Mungkin karena eratnya jalinan silaturahmi itulah, satu warga tahu banyak sekali tentang warga yang lain. Dari keluarga, pekerjaan, kebiasaan saat di musala, makanan kesukaan, atau kasus-kasus politik yang menimpa orang lain sekalipun. Dan mungkin karena itulah, sedikit sekali—kalau tidak ya hanya satu dua orang di desa itu yang memiliki penyakit berat, semacam stroke ataupun diabetes seperti orang-orang modern lainnya.

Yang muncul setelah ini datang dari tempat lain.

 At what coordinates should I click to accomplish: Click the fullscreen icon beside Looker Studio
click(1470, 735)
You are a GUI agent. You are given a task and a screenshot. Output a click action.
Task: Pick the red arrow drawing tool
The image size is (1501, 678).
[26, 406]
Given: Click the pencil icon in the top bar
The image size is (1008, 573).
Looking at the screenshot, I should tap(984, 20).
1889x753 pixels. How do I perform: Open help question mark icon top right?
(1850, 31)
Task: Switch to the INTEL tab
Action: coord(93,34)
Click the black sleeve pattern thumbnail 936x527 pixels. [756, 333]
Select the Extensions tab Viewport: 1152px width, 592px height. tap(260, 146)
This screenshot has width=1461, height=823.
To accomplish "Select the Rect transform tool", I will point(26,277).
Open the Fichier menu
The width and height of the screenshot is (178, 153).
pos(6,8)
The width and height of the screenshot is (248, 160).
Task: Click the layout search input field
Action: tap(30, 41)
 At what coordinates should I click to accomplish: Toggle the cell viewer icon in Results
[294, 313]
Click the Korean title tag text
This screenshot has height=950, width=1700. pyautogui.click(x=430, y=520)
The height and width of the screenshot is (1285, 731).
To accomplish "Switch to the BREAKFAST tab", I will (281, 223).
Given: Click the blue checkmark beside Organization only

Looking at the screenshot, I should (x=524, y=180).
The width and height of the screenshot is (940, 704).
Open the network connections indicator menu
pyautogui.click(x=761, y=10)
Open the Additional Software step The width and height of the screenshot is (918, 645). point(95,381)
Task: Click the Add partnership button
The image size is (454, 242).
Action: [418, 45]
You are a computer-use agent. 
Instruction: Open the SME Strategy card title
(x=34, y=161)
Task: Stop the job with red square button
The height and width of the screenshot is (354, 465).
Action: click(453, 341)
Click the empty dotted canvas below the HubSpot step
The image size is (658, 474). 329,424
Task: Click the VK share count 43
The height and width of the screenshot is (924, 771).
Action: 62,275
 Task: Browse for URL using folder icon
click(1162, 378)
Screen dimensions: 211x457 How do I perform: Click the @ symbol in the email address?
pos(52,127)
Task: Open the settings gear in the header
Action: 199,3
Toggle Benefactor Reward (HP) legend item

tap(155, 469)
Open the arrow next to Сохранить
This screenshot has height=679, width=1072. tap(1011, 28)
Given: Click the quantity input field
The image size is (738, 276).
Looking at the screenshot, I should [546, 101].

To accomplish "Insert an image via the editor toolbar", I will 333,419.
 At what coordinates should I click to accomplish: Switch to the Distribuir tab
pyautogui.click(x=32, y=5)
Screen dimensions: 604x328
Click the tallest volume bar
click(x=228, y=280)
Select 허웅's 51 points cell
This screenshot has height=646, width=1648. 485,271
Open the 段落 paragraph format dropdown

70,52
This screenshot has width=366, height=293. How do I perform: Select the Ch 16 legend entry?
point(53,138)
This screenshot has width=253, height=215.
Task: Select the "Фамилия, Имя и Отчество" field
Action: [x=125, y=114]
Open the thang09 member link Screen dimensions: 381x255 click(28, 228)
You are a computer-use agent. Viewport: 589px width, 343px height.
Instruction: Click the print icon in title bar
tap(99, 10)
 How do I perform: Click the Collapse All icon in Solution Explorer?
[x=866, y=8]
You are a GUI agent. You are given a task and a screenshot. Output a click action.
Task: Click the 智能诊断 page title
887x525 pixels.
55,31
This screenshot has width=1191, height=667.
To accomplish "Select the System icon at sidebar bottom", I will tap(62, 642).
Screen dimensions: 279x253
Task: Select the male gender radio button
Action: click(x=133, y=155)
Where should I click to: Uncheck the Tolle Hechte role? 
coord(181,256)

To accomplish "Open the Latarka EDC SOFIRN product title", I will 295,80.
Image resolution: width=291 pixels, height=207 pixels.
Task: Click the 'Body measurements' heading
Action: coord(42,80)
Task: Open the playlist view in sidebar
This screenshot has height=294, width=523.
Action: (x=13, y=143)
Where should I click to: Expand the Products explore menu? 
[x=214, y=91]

Ibuk saya sebenarnya juga heran, bagaimana bisa mbah-mbah kami betah tinggal di daerah yang terpencil, yang hanya baru-baru ini saja disentuh oleh listrik. Makanan yang ada pun ya sederhana-sederhana saja, tidak ada pizza atau hamberger, lebih-lebih kebab. Yang paling banyak, bahkan sampai diberikan kepada kami ya cuma tempe dan kawan-kawannya. Dan satu lagi yang menarik, warga di desa Sooka ini, kebanyakan dari pagi, subuh-subuh, sudah pada bangun dan pergi beraktivitas. Bahkan mbah saya yang umurnya mungkin sudah di atas 100 tahun itu pun masih rajin pergi ke pasar, berjualan. Mbah-mbah saya dan warga lainnya di desa itu sepertinya hidup dengan rukun, bahagia, tentrem kerto raharjo. Kemesraan mereka terlihat betul dari cara mereka berbicara dan bercerita.  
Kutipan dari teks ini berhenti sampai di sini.